Uff, Idid not read the manual properly. Thank you !

actually, CUT_CHECK_ERROR() already does a synchronize before it tells you if there’s been an error.

wow… incredibly impressive.

so i guess the lesson here is that you should alternate reads and writes?

strange, that seems the exact opposite of MisterAnderson’s advice. Or do you mean that you should repeat the loads several times consecutively? (float4 = a[tid] vs float = a[tid]; float = a[tid+256]; float = a[tid+512]; float = a[tid+512])

Tech articles say memory accesses run in a different thread in another part of the chip at 1/2 the frequency of the ALUs. GPUBench clearly shows that fetching and processing can overlap for OpenGL shaders. The PTX manual also tells you to place ld instructions as early as possible.

But whether this works for .cu is a whole other question. One thing i noticed is that the .cu compiler likes to assign each ld a different register in the ptx it produces. So it seems it’s then up to ptxas to order things properly. It’s a shame we can’t access cubin directly, but has anyone tried writing ptx to test overlap? Has anyone succeeded writing .cu that overlaps? And a related question I’d really like to know the answer to: is it possible to get the bandwidth benefits of 512 threads just by calling ld early enough?

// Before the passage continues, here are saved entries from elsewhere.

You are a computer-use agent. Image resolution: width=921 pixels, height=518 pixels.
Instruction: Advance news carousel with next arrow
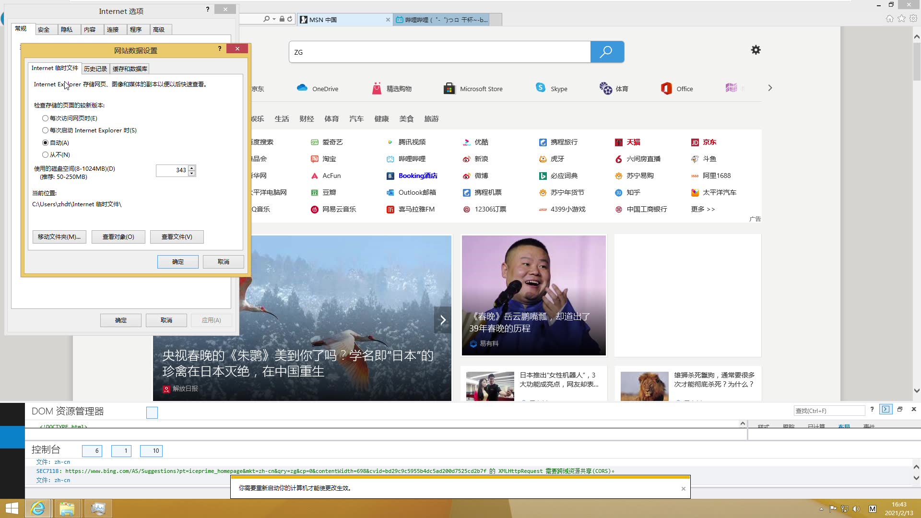coord(443,320)
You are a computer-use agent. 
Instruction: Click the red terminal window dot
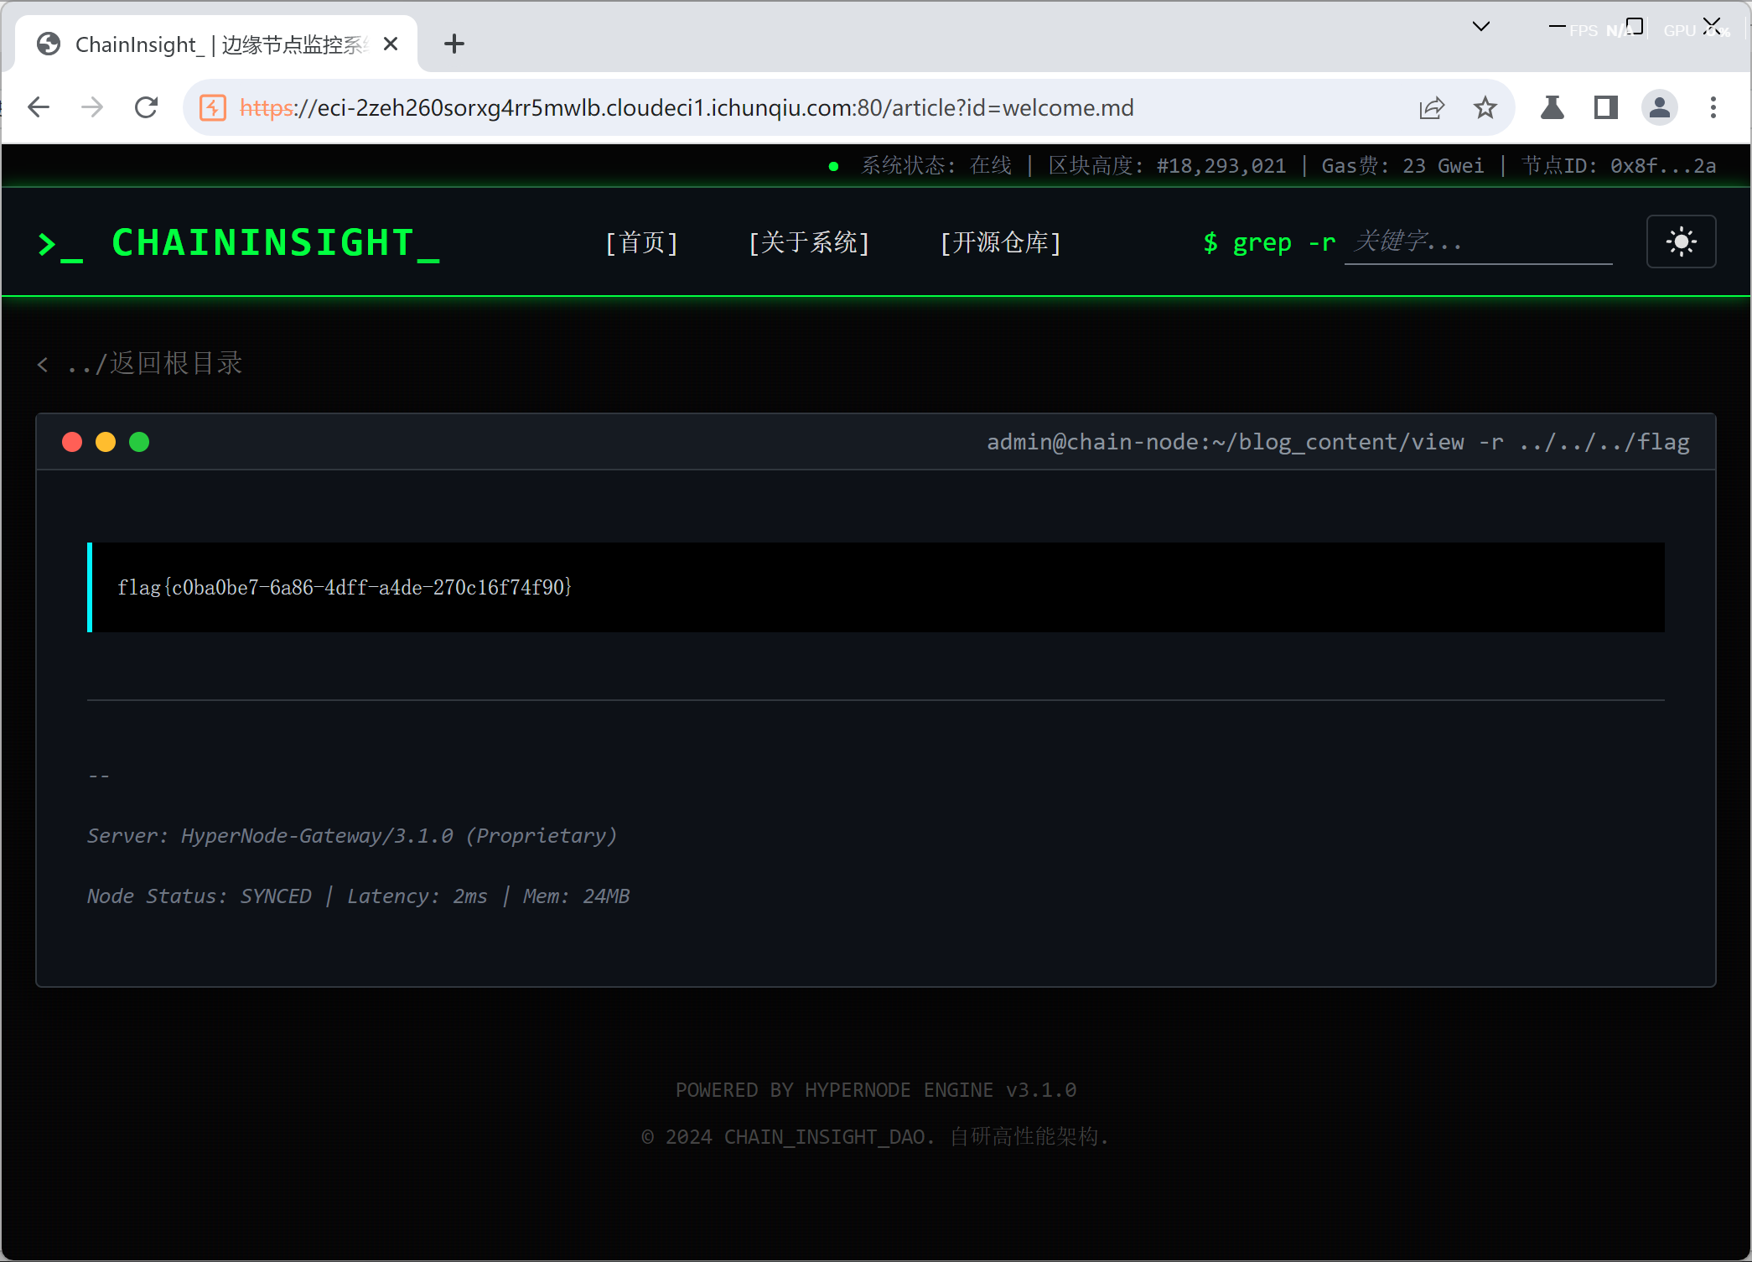pyautogui.click(x=72, y=442)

p.s. another thought… is it possible that 104GB is achieved because jtoelke’s memcpy kernel somehow executes entirely on the fetch cores and doesn’t travel to the alus?

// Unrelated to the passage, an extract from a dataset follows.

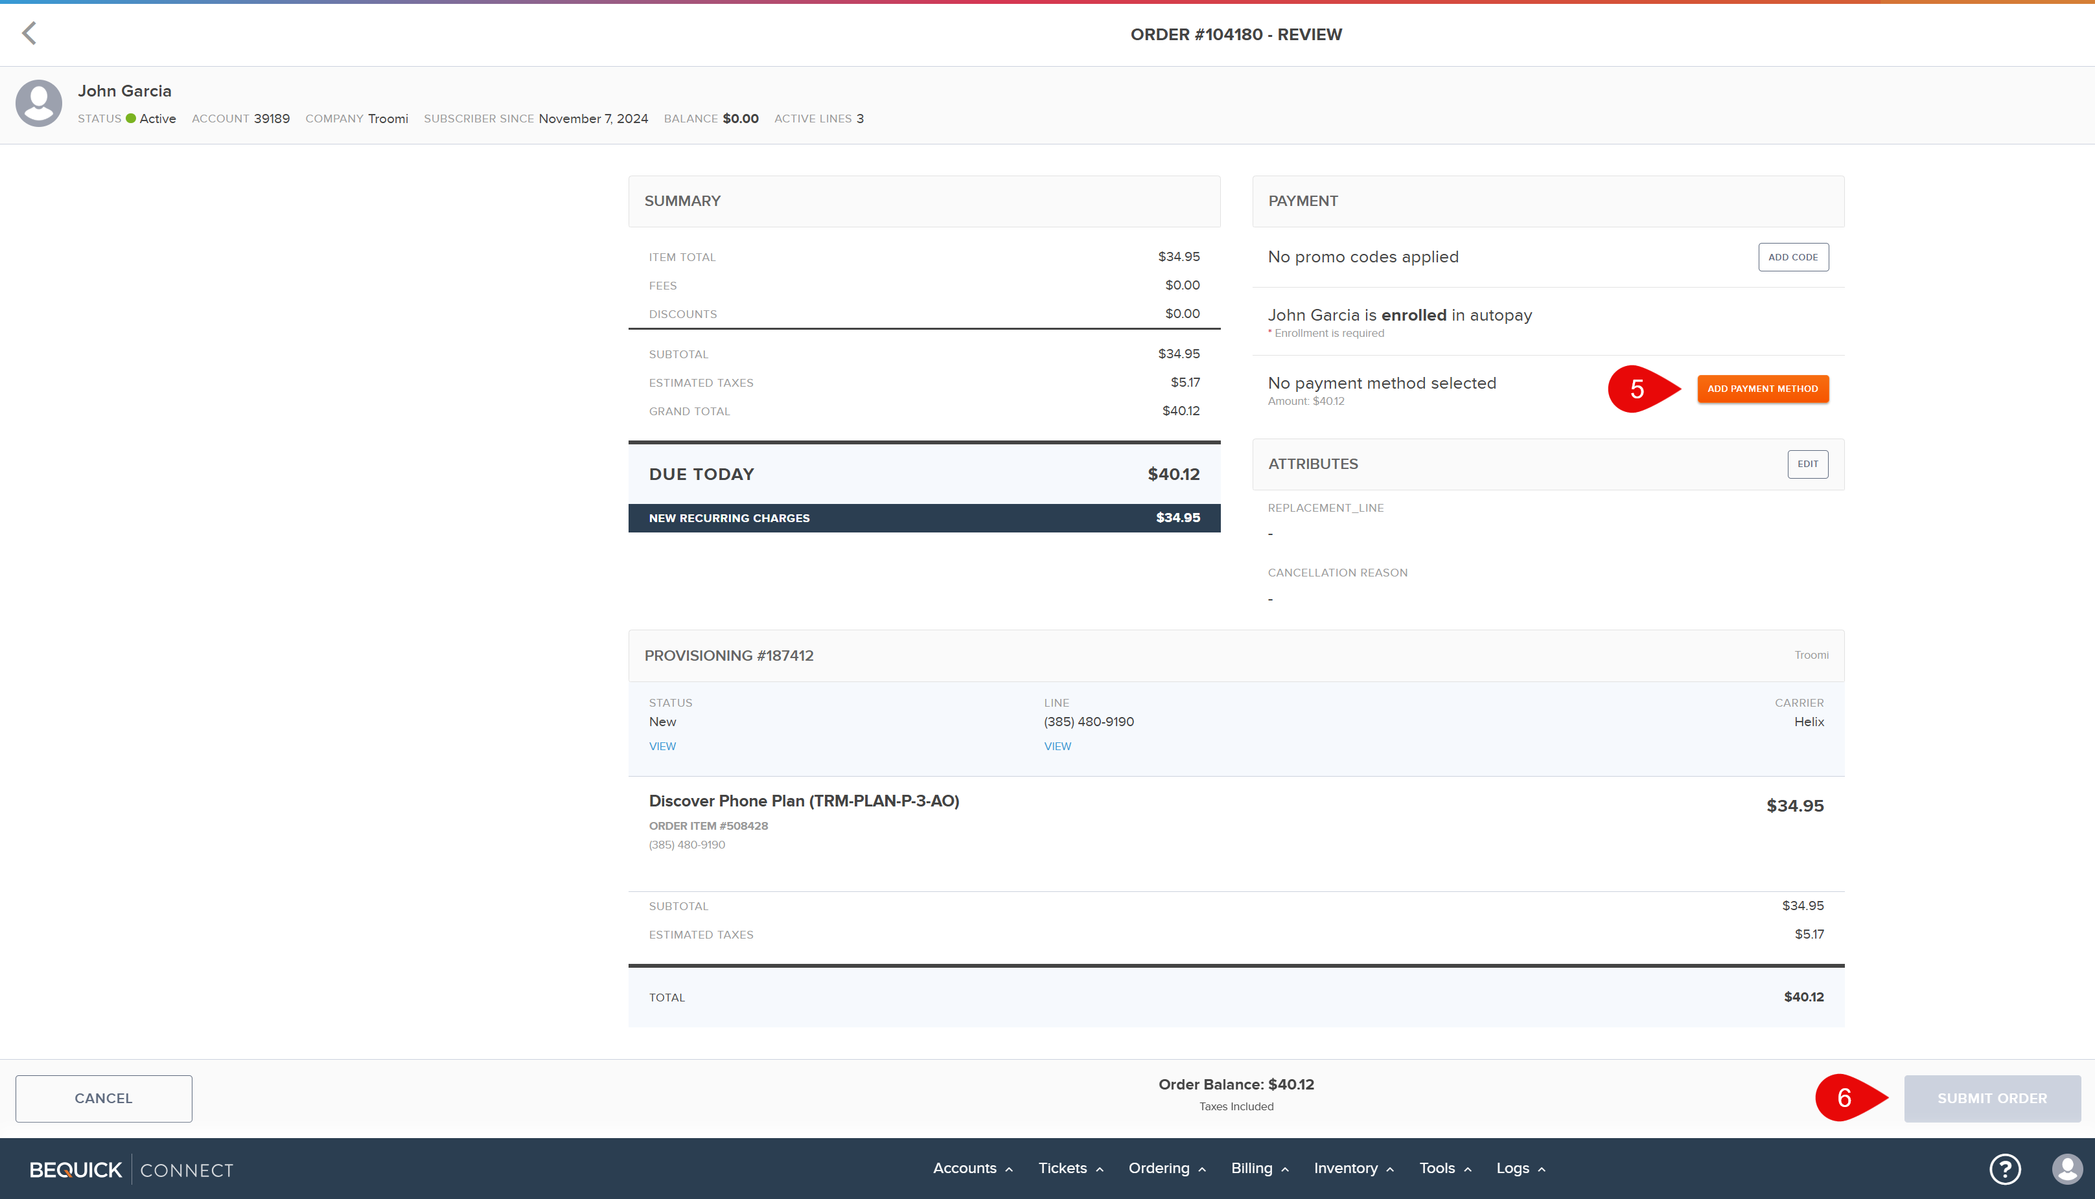2095x1199 pixels.
Task: Click John Garcia's avatar icon
Action: (39, 103)
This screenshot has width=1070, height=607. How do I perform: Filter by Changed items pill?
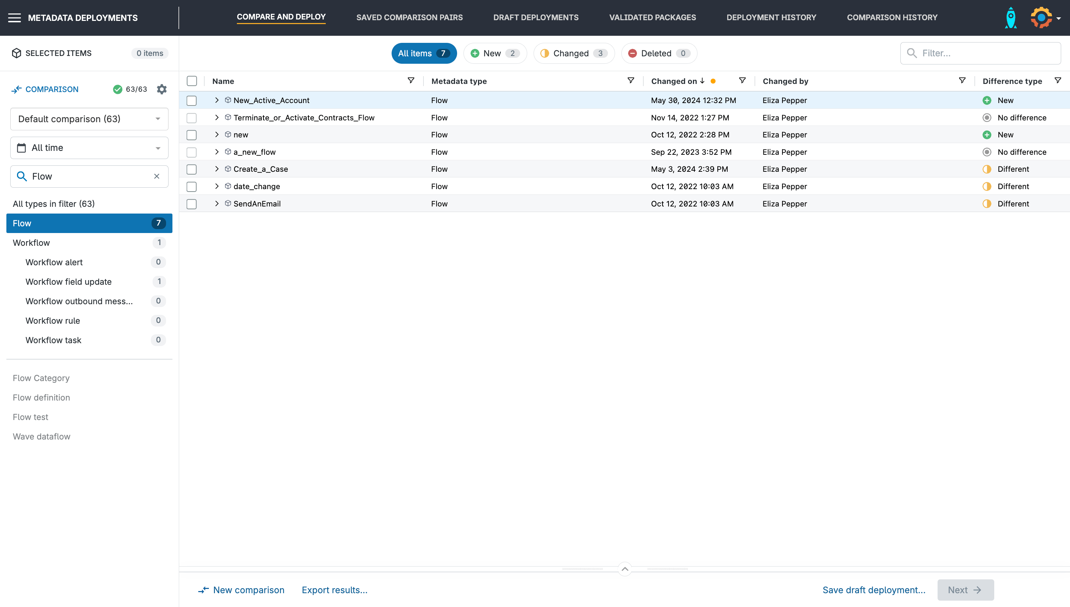pos(574,53)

Only if [font=“Courier”]_DEBUG[/font] is defined, otherwise it is an empty macro, at least in my version of the CUDA SDK.

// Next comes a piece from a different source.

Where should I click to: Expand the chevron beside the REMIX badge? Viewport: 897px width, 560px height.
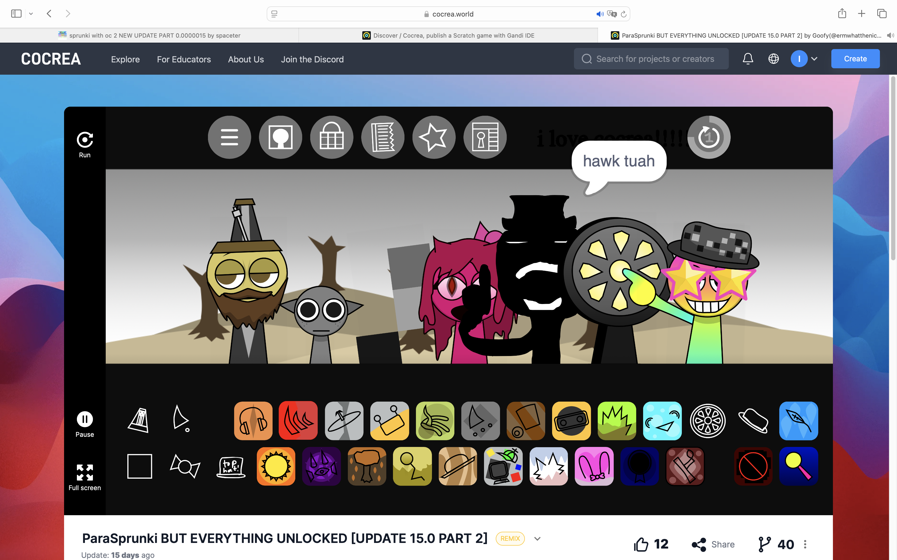[x=537, y=539]
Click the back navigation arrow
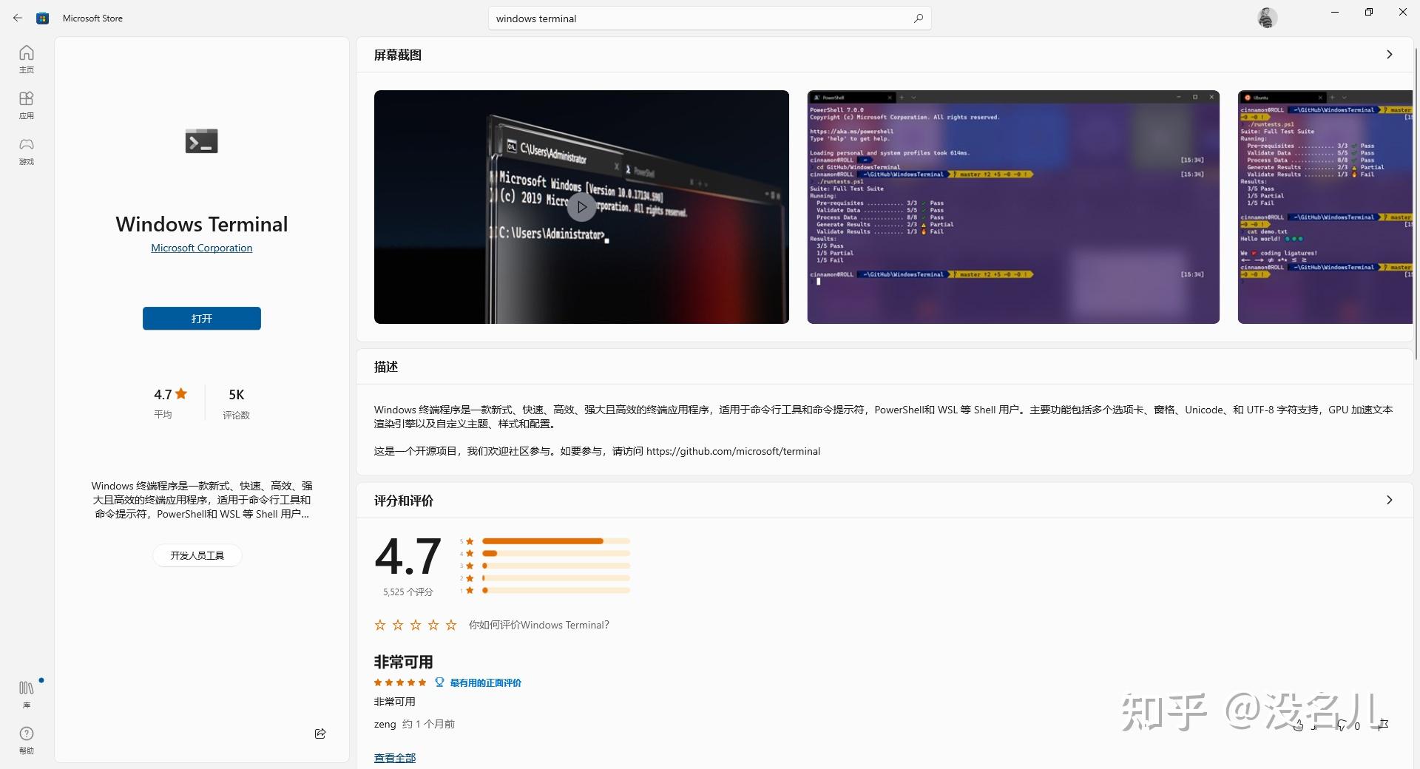Viewport: 1420px width, 769px height. (18, 18)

oh :( i c. Actually, wow. I should have realized this before. I’d been doing emulation in Debug config and hardware runs with Release, thinking that that was logical. Now it’s obvious why I never receive an error when the kernel fails. That was really bothering me, actually

Ok, performed the tests on my hardware, 8600GT with memory at 1.6GHz. Card also functions as graphics adapter. Windows 2k3. Release config.

Theoretical: 25.60 GB/s

Code snipped as posted: 23.49 GB/s (92%)

One threadsynchronize before stopping timer: 18.38 GB/s (72%)

Doubling the loop iterations: still, 18.38 GB/s

no sync, double iterations: 21 GB/s (82%)

no sync, half the iterations: 41 GB/s (160%)

yup… jtoelke just happened to pick a very lucky number.


tried paulius’ advice, but it seems to have the opposite effect.

doubling-up the fetches: 18.38 GB/s (same time as no doubling)

four fetches: 17.33 GB/s

eight fetches: 13.78 GB/s

//CASE 1:

for(i=xStart; i<nx; i+=2*num_threads){

	k = nx*j + i;






//CASE 2:

for(i=xStart; i<nx; i+=4*num_threads){

	k = nx*j + i;










Thanks a lot, I did alter my code now and I get on my overclocked Ultra (104 GB/sec Max) 86 GB/s throughput, so 83 % of the peak performance … nevertheless I#m very happy with this.

I’ll look at this when I get a moment. The idea is that multiple fetches from a thread can be overlapped (pipelined) as long as they are independent. That does increase register usage, since you need separate registers for each result. That, in turn, can reduce occupancy, which would reduce latency hiding.

Do you by any chance have register counts for the kernel cases above? Also, can you check what kind of occupancy you achieve during execution?